After making sure he wasn’t going to come up swinging, Crow walked over to where he’d dropped his strange magical writing board. Her heel took this next, snapping it in half with a crunch.
Fort cried out. It was the only time I’ve heard him speak, other than to laugh. It was a mournful cry full of primal human grief. He slumped forward, putting bloody hands to bloody face, heaving as he sobbed.
Tress finally understood Crow’s purpose. Killing the four of them might have inspired rebellion among the Dougs; she’d learned from her execution of Weev. Death made martyrs. Humiliation made servants.
The Dougs lowered their eyes when she scanned the deck. Fort’s sorrow turned silent and personal. The ship fell quiet—but it wasn’t the quiet of a night of falling snow. It was the quiet of a hospital room after a loved one died.
Crow had defeated the four best officers on the ship, and hadn’t even needed her strange spore blood. Ulaam was surprised it hadn’t manifested, he told me later. Crow had better control of her ailment than any of us had realized. She’d purposefully kept the vines in, so no one would wonder later whether she was less dangerous without them.
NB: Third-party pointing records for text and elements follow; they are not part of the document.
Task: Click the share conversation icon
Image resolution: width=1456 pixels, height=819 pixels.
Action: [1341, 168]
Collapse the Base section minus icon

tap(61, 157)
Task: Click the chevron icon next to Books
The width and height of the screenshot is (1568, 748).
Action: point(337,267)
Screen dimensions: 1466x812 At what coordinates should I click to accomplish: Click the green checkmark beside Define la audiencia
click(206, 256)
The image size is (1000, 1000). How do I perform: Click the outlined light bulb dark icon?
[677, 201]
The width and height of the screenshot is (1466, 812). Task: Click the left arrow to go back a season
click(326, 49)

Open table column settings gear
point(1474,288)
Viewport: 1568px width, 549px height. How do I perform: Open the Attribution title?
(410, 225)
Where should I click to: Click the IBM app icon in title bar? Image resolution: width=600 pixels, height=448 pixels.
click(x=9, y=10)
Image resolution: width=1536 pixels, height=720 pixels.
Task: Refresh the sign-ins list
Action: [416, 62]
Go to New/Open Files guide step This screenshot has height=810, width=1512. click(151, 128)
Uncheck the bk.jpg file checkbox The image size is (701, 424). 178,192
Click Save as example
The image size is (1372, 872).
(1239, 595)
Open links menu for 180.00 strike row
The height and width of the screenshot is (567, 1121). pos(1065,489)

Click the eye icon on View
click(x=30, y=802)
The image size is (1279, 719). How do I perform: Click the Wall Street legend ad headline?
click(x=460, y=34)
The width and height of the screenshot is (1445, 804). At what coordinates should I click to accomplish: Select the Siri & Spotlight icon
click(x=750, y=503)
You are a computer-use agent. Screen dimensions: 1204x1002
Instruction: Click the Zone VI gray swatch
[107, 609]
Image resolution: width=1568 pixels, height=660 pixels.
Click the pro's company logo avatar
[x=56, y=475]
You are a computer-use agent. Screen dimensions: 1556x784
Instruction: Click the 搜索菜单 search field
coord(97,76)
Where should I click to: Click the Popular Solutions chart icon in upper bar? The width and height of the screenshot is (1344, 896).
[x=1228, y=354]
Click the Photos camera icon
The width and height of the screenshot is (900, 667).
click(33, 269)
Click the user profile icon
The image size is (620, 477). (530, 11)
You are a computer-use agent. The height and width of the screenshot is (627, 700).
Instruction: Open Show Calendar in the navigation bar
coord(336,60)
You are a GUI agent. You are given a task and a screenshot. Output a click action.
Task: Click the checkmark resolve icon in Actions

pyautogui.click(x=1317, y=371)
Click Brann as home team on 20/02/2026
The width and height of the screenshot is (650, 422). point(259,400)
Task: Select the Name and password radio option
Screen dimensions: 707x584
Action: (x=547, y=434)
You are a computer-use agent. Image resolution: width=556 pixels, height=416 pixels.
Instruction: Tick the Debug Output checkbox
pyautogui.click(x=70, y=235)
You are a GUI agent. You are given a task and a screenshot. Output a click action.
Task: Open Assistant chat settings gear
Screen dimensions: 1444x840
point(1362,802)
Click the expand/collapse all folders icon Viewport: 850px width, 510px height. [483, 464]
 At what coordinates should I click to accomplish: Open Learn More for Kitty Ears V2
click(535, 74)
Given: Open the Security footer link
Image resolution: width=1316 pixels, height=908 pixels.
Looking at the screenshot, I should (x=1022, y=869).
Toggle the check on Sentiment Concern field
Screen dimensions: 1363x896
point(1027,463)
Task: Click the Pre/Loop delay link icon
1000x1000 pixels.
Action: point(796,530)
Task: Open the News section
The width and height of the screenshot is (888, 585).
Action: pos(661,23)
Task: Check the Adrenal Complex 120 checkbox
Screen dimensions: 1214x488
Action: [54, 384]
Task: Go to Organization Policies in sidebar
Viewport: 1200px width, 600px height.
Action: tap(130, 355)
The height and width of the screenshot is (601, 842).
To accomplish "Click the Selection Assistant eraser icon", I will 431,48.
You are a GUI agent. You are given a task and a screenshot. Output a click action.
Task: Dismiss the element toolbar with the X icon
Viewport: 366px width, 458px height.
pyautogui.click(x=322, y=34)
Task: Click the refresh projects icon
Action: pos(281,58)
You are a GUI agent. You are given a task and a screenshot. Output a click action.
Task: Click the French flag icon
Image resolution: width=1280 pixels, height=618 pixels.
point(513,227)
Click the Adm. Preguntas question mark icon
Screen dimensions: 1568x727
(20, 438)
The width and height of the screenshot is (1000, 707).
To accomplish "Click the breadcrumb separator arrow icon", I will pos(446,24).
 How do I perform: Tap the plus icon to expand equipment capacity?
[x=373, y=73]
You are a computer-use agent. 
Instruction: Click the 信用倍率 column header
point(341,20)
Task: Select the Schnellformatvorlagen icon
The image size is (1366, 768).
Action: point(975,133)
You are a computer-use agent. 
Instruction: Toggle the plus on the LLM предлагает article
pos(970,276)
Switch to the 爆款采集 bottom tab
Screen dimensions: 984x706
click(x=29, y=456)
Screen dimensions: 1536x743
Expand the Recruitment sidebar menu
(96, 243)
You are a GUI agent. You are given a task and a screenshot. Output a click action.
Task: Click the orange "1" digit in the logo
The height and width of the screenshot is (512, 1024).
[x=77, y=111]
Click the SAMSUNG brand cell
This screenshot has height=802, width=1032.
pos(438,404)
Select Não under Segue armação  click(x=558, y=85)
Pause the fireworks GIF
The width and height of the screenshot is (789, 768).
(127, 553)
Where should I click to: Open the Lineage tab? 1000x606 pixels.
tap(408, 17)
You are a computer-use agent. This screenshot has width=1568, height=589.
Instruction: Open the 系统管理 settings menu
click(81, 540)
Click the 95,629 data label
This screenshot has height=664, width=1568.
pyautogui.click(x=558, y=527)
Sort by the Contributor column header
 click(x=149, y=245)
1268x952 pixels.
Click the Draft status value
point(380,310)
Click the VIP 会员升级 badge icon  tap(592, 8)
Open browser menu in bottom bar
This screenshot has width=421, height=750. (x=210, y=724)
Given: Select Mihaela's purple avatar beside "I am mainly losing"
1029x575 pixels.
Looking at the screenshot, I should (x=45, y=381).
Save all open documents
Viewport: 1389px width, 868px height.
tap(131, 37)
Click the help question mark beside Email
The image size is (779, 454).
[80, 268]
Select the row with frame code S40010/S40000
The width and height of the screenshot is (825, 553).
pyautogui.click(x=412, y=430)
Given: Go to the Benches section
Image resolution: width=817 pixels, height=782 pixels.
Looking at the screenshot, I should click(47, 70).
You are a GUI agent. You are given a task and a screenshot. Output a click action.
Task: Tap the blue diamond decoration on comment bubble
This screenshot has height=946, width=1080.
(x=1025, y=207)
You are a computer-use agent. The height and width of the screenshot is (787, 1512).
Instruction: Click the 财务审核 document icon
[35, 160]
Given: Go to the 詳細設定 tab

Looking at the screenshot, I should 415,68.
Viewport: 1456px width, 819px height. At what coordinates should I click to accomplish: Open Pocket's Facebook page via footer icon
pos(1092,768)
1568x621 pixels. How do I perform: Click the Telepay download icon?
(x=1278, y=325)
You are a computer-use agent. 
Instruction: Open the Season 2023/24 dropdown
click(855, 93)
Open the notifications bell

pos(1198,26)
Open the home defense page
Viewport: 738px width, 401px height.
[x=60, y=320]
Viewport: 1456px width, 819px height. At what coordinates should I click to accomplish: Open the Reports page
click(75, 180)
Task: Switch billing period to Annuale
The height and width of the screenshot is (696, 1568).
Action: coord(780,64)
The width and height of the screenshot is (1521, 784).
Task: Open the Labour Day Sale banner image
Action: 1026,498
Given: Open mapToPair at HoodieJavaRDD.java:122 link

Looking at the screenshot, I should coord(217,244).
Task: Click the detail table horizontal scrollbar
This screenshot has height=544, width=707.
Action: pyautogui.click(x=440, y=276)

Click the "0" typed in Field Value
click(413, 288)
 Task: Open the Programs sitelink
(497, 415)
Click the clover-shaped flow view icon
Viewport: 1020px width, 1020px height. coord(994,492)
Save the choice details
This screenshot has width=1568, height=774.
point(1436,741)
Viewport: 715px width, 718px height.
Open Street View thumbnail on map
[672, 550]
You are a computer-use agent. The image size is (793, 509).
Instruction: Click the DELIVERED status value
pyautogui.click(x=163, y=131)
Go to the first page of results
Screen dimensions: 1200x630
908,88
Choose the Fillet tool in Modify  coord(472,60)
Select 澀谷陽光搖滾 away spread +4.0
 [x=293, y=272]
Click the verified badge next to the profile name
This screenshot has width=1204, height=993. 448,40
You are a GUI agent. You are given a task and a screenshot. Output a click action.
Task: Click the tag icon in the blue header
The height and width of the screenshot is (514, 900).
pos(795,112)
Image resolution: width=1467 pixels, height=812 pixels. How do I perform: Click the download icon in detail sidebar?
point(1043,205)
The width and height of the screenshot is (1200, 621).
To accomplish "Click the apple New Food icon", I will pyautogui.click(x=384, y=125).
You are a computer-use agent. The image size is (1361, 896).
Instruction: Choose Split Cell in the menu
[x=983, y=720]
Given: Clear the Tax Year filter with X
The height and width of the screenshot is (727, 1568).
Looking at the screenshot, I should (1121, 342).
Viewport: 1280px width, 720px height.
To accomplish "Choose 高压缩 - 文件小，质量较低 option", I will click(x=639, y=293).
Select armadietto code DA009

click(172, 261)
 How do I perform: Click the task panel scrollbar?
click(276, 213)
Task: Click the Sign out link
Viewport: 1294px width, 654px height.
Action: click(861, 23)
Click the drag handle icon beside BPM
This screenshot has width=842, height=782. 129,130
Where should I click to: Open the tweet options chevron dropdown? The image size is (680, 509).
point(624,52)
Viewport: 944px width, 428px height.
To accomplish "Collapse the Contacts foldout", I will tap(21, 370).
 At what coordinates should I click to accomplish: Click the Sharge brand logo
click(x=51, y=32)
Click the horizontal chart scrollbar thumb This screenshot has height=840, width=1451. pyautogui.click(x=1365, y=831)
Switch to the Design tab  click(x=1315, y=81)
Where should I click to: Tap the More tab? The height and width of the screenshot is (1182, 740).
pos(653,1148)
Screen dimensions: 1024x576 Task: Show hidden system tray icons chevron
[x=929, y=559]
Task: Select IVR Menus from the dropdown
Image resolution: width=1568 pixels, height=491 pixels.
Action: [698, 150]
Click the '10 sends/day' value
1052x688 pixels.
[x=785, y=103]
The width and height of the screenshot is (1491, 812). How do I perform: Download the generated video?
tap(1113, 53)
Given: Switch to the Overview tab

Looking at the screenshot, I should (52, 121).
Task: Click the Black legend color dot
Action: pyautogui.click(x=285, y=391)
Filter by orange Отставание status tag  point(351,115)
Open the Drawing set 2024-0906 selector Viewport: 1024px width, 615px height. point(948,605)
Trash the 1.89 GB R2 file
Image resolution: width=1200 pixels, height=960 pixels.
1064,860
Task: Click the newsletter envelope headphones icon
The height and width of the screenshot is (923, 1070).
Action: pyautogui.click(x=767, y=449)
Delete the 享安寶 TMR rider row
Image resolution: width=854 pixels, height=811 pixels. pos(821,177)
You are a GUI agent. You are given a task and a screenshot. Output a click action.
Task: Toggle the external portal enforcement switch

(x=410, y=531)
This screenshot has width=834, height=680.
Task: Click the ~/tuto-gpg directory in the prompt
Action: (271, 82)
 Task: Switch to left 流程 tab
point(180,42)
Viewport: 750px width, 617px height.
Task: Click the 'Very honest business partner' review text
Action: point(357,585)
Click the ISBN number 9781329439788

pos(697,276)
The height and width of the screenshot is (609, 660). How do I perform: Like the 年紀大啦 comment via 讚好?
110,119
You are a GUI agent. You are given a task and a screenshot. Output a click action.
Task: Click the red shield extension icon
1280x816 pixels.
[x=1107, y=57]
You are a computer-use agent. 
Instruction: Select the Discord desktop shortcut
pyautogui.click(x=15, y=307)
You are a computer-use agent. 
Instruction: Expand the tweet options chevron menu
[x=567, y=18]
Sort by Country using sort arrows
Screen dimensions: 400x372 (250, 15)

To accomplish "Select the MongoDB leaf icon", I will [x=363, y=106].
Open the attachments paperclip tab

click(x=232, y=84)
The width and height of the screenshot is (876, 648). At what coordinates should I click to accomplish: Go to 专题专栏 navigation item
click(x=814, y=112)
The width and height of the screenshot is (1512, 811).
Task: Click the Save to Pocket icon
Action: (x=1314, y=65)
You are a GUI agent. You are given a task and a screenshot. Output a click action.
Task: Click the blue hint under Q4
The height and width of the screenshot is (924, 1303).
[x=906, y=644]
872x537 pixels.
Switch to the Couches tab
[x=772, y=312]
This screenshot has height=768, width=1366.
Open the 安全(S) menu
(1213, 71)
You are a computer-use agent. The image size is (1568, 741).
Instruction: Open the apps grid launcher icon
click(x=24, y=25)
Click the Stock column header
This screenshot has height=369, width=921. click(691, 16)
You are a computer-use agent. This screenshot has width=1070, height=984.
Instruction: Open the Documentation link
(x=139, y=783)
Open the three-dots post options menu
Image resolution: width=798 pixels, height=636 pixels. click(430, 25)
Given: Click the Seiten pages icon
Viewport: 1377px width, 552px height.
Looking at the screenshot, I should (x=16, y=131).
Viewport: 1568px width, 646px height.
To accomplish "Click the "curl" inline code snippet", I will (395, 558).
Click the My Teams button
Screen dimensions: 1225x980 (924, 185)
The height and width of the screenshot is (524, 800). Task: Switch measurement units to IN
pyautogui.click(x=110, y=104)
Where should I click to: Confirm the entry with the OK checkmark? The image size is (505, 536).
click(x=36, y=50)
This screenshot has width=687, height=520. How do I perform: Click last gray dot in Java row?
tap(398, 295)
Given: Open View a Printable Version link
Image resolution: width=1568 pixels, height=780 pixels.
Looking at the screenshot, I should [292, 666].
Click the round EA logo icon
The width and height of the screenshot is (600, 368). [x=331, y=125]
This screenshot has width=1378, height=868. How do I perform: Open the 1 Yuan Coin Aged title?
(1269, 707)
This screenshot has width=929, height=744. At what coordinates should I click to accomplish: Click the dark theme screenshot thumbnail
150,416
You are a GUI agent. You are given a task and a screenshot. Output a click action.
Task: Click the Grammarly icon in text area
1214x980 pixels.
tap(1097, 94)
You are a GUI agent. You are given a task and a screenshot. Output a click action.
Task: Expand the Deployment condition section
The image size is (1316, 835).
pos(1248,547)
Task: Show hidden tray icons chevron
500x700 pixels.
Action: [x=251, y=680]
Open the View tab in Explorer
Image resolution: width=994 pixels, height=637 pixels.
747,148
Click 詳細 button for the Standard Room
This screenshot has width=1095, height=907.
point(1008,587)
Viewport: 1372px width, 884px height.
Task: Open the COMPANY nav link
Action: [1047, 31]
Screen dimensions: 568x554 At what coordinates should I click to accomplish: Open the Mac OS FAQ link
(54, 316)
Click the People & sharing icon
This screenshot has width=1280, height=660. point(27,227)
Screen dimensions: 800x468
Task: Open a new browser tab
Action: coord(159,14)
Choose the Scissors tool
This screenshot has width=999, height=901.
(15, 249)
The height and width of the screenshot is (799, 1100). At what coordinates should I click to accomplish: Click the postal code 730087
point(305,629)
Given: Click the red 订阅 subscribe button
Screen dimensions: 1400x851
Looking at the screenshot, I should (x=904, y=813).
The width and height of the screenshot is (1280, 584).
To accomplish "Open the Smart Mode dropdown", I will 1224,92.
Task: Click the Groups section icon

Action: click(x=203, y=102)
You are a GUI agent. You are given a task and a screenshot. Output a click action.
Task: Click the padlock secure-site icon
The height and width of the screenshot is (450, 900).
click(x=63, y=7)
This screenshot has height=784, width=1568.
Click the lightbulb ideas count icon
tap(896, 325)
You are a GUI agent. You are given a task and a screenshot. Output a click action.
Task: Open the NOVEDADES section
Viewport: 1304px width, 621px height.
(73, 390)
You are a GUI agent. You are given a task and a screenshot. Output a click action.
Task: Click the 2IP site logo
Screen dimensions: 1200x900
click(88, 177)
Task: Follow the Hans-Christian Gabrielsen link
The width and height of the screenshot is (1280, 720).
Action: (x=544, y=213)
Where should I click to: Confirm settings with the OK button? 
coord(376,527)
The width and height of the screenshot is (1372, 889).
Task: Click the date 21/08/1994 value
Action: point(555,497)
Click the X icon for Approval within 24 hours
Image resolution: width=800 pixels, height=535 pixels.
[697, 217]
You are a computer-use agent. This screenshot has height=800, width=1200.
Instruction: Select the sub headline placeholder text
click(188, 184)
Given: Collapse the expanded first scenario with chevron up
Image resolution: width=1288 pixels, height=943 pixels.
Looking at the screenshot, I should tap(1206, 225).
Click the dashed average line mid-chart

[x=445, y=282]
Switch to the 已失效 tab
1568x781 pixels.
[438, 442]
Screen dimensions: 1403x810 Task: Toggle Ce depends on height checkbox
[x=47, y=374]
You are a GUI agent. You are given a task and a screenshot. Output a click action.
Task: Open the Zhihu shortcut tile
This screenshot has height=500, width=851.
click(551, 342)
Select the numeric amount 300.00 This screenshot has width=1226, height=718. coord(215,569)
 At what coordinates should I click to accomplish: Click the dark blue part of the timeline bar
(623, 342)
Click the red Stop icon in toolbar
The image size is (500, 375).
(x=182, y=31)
There would be no crossing the captain again after today. “Cannonmaster,” Crow barked. “Lower anchor.”
“Captain?” Laggart said. “But you said we needed to keep sailing to reach the lair…”
“We’ve arrived.” “But—”
“A quick piece of advice, Laggart,” Crow said. “If you suspect mutiny, always tell people the trip will end a few days after it actually will. Human
nature compels cowards to wait until the last possible moment before they try anything.”
The anchor went down with a rattle of its chain. Crow wasn’t bluffing— we’d gotten close enough, though there wasn’t a precise location one needed to reach to get the dragon’s attention. You simply needed to be within the region he watched. Crow proved this by tossing a letter overboard, held in the traditional glass case, as her books instructed.
Then she hauled Tress to her feet, restraining the girl by means of a death grip on her shoulder. “You,” Crow said, “are going to go with me quietly and willingly, or I’ll have Laggart start executing your friends. This is another ultimatum.”
Tress nodded, because she still hadn’t gotten her breath back. Her first real fight, and she’d lasted exactly one punch. Her eyes were still watering, her
stomach aching. She felt useless—at least until she saw Salay looking at her.
Then Tress felt worthless instead.
Salay was holding her thigh, where blood was seeping through the makeshift bandage. Through her pain, she was looking to Tress, pleadingly.
Tress turned away.
At that moment, Salay finally understood. She finally believed. “You were never one, were you?”
“No,” Tress whispered. “I…tried to tell you…” Salay slumped to the deck, defeated.
Beyond the ship, the spores began to undulate, then spin in a whirlpool as if draining from below. The Dougs and I rushed to the side, watching as a large tunnel appeared in the spores, the sides of it solid despite the seethe. It led down into darkness. Xisis had received the message.
“Prepare the launch,” Crow shouted. Once the small rowboat was ready, hanging beside the deck, she forced Tress in.
Crow climbed in next and nodded to Laggart, who held a pistol on Ann. “If we don’t come back in an hour,” Crow shouted, “kill one of them.”
Tress slumped down into her seat. Then she felt a hand on her shoulder.
She looked to see me reaching across the railing to her. “You still have,” I whispered, “everything you need.”
I backed away at a bark from the captain, and the Dougs lowered the boat like a makeshift elevator to get them down to sea level.
Crow pushed Tress in front as they stepped out onto the strangely firm spores, then started down into the tunnel.